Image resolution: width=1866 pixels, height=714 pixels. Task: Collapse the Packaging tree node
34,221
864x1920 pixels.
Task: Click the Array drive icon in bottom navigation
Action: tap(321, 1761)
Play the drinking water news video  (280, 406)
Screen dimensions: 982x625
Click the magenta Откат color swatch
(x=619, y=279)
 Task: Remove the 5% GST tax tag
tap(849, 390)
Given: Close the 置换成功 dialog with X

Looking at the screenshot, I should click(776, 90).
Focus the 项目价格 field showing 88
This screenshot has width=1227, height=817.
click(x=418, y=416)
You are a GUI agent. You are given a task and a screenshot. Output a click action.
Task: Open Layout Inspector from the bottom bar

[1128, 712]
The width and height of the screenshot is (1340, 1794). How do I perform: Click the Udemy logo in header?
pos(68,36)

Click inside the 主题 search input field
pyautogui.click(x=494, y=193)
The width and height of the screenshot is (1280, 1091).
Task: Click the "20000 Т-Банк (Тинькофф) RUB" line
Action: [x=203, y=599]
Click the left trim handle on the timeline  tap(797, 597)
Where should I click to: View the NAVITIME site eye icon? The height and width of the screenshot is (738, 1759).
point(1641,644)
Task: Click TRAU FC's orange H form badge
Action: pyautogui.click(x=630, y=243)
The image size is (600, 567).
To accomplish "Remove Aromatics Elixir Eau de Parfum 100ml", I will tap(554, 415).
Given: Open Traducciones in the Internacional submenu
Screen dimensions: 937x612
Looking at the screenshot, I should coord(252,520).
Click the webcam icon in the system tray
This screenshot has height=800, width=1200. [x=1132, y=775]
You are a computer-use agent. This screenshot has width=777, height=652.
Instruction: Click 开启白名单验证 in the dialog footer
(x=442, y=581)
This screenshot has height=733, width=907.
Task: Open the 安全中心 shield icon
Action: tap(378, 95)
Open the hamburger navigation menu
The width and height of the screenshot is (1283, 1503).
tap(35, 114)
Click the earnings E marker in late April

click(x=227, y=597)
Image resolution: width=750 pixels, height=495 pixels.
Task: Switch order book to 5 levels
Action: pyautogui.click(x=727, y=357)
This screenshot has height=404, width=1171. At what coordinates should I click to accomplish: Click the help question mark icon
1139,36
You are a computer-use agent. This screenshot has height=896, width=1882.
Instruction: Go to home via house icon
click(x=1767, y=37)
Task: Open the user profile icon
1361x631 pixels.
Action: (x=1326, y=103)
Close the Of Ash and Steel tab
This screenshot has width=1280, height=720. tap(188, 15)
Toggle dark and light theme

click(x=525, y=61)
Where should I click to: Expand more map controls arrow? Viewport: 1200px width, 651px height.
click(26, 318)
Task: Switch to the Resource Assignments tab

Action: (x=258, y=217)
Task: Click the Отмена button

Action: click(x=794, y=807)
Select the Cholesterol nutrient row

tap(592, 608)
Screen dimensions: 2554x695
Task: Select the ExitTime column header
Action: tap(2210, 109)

================================

> **AIM OF THE TASK**
Search each line of the data above for "computer", and copy the lines where it occurs.

> **TASK RESPONSE**
You are a computer-use agent. This screenshot has width=777, height=652.
You are a computer-use agent. This screenshot has height=896, width=1882.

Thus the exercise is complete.